● What the task asks: The data below holds a line containing "Screen dimensions: 1400x845" and a line containing "Collapse the Execution"; please quote exactly those two lines and every line between them, and nothing else.

(Stored records)
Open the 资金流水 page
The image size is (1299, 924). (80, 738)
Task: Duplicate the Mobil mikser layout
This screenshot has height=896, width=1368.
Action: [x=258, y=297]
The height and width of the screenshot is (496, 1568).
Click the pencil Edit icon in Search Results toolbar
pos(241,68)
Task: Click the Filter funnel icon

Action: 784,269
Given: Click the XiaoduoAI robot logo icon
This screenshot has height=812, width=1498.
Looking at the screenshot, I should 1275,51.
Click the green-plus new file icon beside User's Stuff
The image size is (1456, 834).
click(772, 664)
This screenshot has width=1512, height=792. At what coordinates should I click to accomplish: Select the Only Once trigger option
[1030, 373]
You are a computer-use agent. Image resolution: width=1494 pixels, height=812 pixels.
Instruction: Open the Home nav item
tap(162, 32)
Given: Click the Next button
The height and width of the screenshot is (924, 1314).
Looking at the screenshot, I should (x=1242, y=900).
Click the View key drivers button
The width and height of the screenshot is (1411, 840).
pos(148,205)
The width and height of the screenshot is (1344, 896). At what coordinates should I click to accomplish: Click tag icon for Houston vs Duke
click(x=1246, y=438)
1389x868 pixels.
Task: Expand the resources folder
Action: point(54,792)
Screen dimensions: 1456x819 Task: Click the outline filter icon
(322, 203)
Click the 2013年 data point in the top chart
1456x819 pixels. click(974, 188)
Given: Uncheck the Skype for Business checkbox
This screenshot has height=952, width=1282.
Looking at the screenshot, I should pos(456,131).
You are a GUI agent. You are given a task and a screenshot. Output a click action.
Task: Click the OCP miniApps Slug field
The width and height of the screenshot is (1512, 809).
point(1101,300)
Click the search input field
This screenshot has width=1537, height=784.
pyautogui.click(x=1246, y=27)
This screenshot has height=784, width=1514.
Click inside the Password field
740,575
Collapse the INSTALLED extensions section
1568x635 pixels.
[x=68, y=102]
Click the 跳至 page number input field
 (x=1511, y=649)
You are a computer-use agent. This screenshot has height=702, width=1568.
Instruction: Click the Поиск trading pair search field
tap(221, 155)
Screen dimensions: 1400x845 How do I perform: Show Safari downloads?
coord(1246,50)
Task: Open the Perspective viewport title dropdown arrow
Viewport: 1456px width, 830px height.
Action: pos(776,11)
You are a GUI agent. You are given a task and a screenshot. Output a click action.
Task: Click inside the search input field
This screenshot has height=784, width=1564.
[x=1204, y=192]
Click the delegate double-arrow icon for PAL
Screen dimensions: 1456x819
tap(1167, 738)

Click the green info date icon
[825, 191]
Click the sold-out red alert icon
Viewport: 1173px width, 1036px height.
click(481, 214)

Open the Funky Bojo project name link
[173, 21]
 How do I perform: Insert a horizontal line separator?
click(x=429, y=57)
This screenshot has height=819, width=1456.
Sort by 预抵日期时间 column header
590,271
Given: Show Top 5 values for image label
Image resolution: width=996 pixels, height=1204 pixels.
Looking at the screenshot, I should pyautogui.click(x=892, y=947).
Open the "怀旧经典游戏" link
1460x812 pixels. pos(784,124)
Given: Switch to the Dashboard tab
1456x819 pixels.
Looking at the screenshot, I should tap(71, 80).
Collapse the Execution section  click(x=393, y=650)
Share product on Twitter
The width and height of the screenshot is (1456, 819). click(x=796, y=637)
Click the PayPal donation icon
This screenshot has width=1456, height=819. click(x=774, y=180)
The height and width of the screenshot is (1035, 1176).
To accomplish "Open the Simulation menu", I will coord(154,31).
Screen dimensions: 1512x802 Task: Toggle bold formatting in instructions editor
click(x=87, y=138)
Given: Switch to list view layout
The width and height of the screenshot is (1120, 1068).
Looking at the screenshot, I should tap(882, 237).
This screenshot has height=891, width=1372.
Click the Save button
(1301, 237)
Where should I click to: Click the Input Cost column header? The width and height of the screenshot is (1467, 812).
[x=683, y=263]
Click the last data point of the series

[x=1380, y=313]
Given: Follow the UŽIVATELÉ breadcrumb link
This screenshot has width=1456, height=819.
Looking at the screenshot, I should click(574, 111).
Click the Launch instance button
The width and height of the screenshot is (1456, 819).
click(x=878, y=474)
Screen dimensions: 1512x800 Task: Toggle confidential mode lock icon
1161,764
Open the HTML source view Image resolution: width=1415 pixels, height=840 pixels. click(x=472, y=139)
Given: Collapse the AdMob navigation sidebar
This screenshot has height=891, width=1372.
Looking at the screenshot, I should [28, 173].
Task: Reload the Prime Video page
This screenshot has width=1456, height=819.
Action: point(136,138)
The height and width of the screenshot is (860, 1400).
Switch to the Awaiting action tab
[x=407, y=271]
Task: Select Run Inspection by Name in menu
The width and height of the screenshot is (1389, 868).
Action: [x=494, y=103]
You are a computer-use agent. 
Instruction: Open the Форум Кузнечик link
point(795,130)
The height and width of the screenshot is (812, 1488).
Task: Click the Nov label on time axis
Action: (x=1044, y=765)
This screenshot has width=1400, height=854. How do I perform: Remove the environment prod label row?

● Response:
Screen dimensions: 1400x845 How do I perform: Show Safari downloads?
coord(1246,50)
Task: Open the Perspective viewport title dropdown arrow
Viewport: 1456px width, 830px height.
Action: pos(776,11)
You are a GUI agent. You are given a task and a screenshot. Output a click action.
Task: Click inside the search input field
This screenshot has height=784, width=1564.
[x=1204, y=192]
Click the delegate double-arrow icon for PAL
Screen dimensions: 1456x819
tap(1167, 738)

Click the green info date icon
[825, 191]
Click the sold-out red alert icon
Viewport: 1173px width, 1036px height.
click(481, 214)

Open the Funky Bojo project name link
[173, 21]
 How do I perform: Insert a horizontal line separator?
click(x=429, y=57)
This screenshot has height=819, width=1456.
Sort by 预抵日期时间 column header
590,271
Given: Show Top 5 values for image label
Image resolution: width=996 pixels, height=1204 pixels.
Looking at the screenshot, I should pyautogui.click(x=892, y=947).
Open the "怀旧经典游戏" link
1460x812 pixels. pos(784,124)
Given: Switch to the Dashboard tab
1456x819 pixels.
Looking at the screenshot, I should tap(71, 80).
Collapse the Execution section  click(x=393, y=650)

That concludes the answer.